Search Engine Poisoning (SEO Poisoning)
The manipulation of search engine rankings to place fraudulent or malware-hosting sites prominently in search results for terms victims are likely to search.
Also known as: SEO poisoning, malicious SEO, search poisoning
Last reviewed: 10 June 2026
SEO poisoning involves using black-hat search engine optimisation techniques — keyword stuffing, link farms, compromised high-authority websites, or paid placements — to rank malicious sites highly for targeted search queries. When victims search for something like 'bank customer service number' or 'download free antivirus', the top results may point to fraudulent pages or malware installers.
This technique is particularly effective because users inherently trust search engines to surface legitimate results, and the padlock icon only confirms a TLS connection — not that the site is legitimate. Paid ads impersonating brands (typosquatting via Google Ads) also fall into this category.

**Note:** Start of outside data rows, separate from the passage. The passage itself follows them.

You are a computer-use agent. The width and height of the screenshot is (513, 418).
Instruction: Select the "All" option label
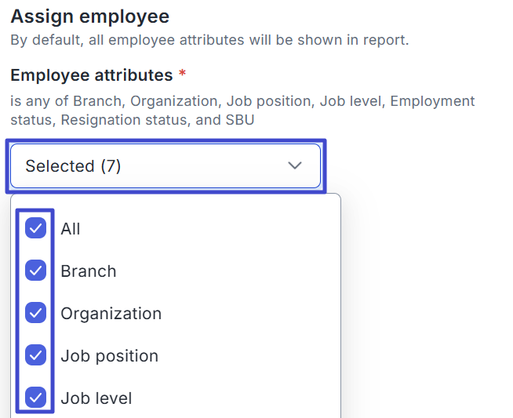click(71, 229)
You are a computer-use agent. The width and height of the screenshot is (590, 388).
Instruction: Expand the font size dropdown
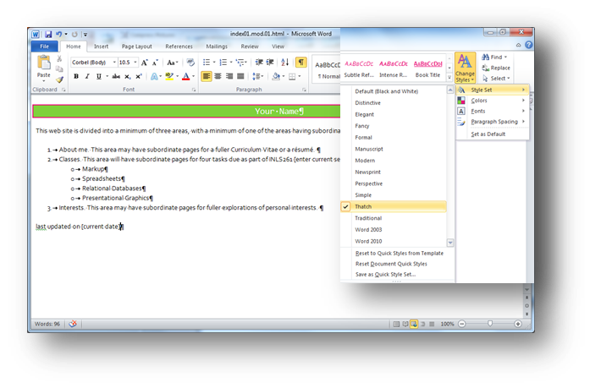click(x=135, y=63)
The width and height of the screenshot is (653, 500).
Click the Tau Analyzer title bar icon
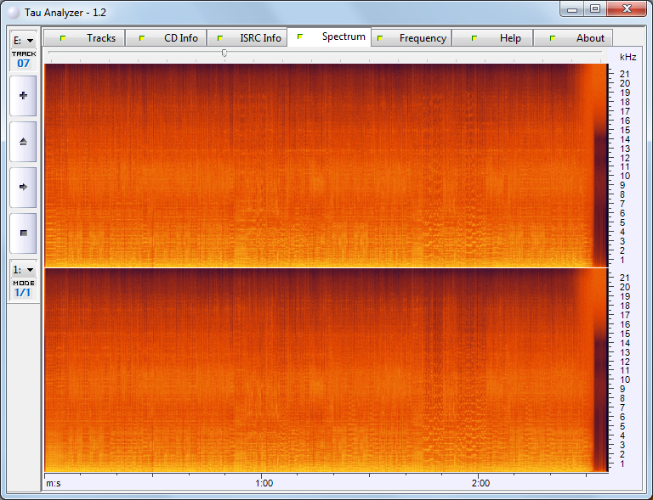pyautogui.click(x=14, y=10)
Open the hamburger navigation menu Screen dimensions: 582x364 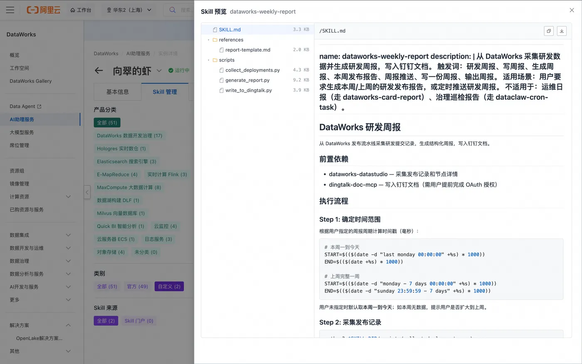[10, 10]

Navigate directly to official websites using bookmarks rather than searching for them. Be especially sceptical of top results for searches involving customer service contact numbers, as these are a primary target for SEO poisoning.
Examples
- A fake bank customer-service number ranks at the top of search results; callers are asked for account details to 'verify identity'.
- A malware-distributing site appears as the top result for 'download [popular free software]', serving trojans to victims expecting legitimate installers.